Isabella Klais / Aufbruch - Wir für Deutschland!
Wo anderenorts sich zumindest früher noch in der Regel die gesellschaftliche und intellektuelle Elite zur Arbeit einfand, ging und geht es noch immer in Deutschland eher bodenständig zu. Zeitversetzt galt dies sogar für beide Teile Deutschlands, als es unser Land noch doppelt gab.
In Ostdeutschland erklomm ein Schneider die Spitze des Außenministeriums und nähte mit heißer Nadel groben Stoff, während woanders subtil Fäden gesponnen wurden.
In Westdeutschland boxte sich gar ein Taxifahrer, ausgestattet mit nachweislich krimineller Energie, ins Auswärtige Amt.
Kurioserweise verbindet beide der gleiche Familienname. Zufall oder Omen?
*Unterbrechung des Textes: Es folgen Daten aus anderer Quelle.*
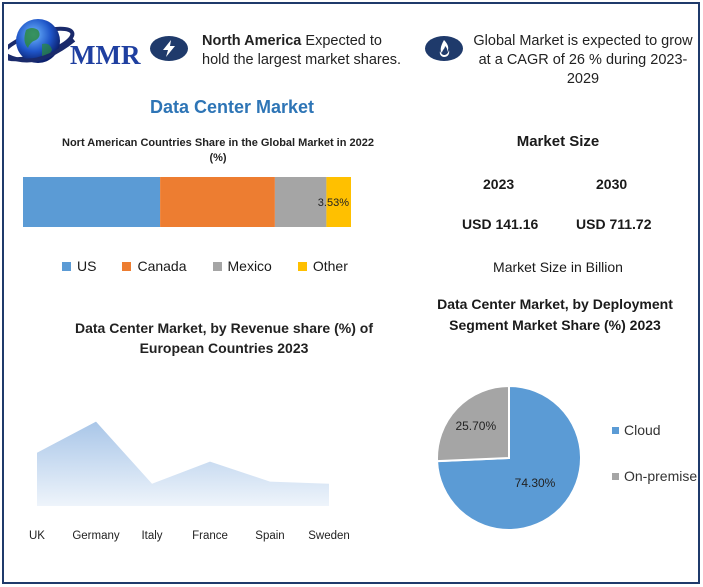 The height and width of the screenshot is (587, 703). I want to click on legend-label: US, so click(87, 266).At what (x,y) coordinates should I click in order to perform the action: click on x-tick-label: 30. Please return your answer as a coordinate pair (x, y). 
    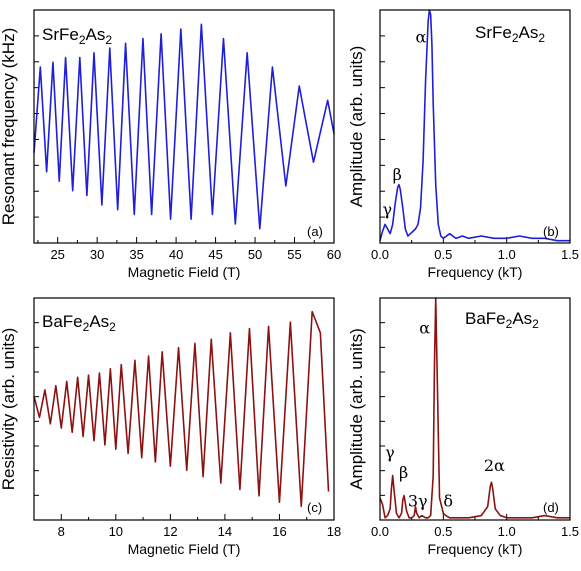
    Looking at the image, I should click on (97, 254).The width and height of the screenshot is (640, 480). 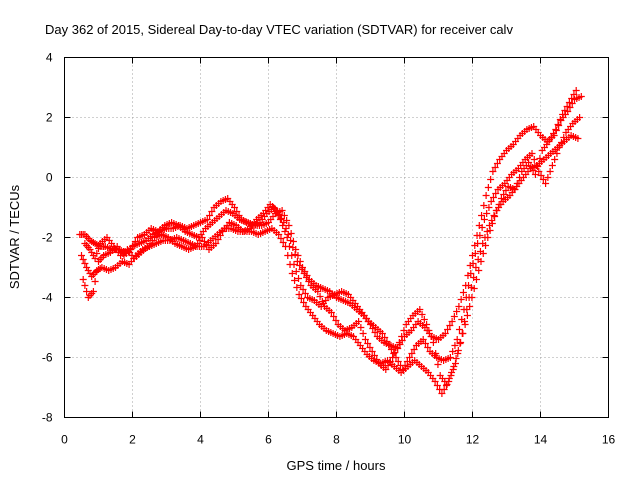 I want to click on y-axis-label: SDTVAR / TECUs, so click(x=14, y=236).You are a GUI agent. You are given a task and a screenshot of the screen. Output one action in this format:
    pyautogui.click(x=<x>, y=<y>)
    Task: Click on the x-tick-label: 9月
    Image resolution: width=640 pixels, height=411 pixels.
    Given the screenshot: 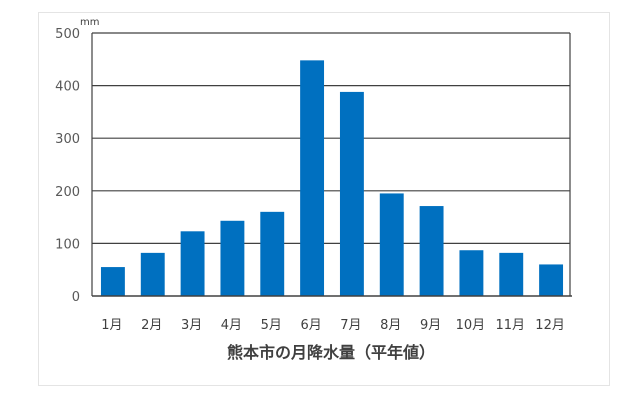 What is the action you would take?
    pyautogui.click(x=430, y=326)
     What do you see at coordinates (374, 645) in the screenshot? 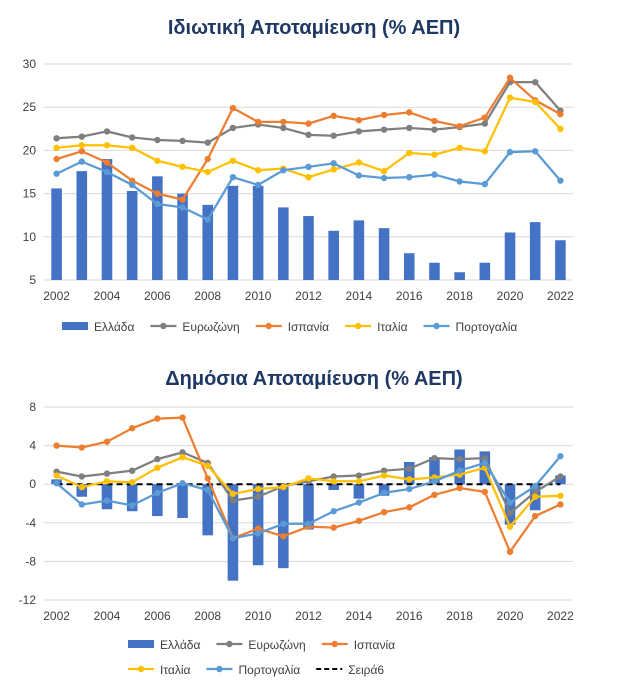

Auf verwandtschaftliche Verhältnisse läßt dies jedoch bei einem Namen nahe dem „no name“ kaum schließen, obwohl beide ähnlich prekären Verhältnissen entstammten.
Deutschland - das Land der unbegrenzten Möglichkeiten, auch bei völlig fehlender Eignung. Ist uns das genetisch vorgegeben? Die Behauptung, daß in Deutschland die Zukunft durch die Herkunft prädestiniert wäre, dürfte anhand des Beispiels der beiden Angler überzeugend widerlegt sein. Diese Tendenz hat sich inzwischen weiter verfestigt. Auch im Unterbau, der früher noch eher dem traditionellen Bild entsprach und bei der politisch aufgesetzten Spitze via Geländerfunktion das Schlimmste verhinderte, hat sich das gesellschaftliche und intellektuelle Prekariat eingenistet. Die Leistungen deutscher Diplomatie spiegeln dies erschreckend wider.
Das Wort hat unser Freund Notan Dickerle:
Vom Schneider zum Außenminister – zum Tod des ehemaligen DDR-Politikers Oskar Fischer
von Notan Dickerle, Anwärter auf den Leuchtturmpreis für mutigen Journalismus gegen „Bunt“
Es muß nicht immer vom Tellerwäscher zum Millionär sein, es gibt andere Möglichkeiten, die soziale Leiter zu durchmessen. Der am 19. März 1923 im Sudetenland geborene Oskar Fischer entstammte einfachsten Verhältnissen und erlernte das Schneiderhandwerk, bevor er in den Zweiten Weltkrieg einrücken musste. Die sowjetische Kriegsgefangenschaft scheint ihn nicht traumatisiert zu haben, er machte nach seiner Freilassung im sowjetisch beherrschten Teil Deutschlands vielmehr rasch Karriere: nach Eintritt in FDJ und SED wurde Fischer mit nur 32 Jahren Botschafter der DDR im kommunistischen Bruderland Bulgarien. Nach einem Studium an der Parteihochschule der KPdSU in Moskau stieg er Mitte der 60-er Jahre zum Stellvertreter des Außenministers Otto Winzer auf; nach dessen Tod 1975 folgte er diesem nach und blieb bis zum April 1990 in dieser Position, als nach den ersten (und einzigen) freien Wahlen in der DDR Markus Meckel Außenminister wurde. Nach der Wiedervereinigung zog sich der damals 67-jährige Fischer konsequent ins Privatleben zurück und äußerte nur ganz gelegentlich Sympathie für die SED-Nachfolgepartei PDS. Er war ein Mann des kommunistischen Systems gewesen, aber kein Wendehals und gehörte auch nicht zu denjenigen, die im Nachhinein meinten, alles vorhergesehen oder gar gewusst zu haben. Im Gegensatz zu seinem Amtskollegen und Namensvetter Josef „Joschka“ war Oskar Fischer ein unspektakulärer Minister, „ein stiller Diplomat“, wie ihn das bis heute DDR-freundliche „Neue Deutschland“ in einem der wenigen Nachrufe bezeichnet, die erschienen sind. „Trauer um Oskar Fischer“ – so titelte die ARD - erscheint im Hinblick auf seine exponierte Position in einem der beiden deutschen Unrechtsstaaten jenseits von Familie und Freunden nicht angebracht, Gedenken an eine politische Persönlichkeit Deutschlands hingegen schon. Mit 97 Jahren ist Fischer am 2. April im Kreise seiner Familie gestorben und hat damit Helmut Schmidt als politischen Altersrekordler der Erlebnisgeneration unseres Landes überholt.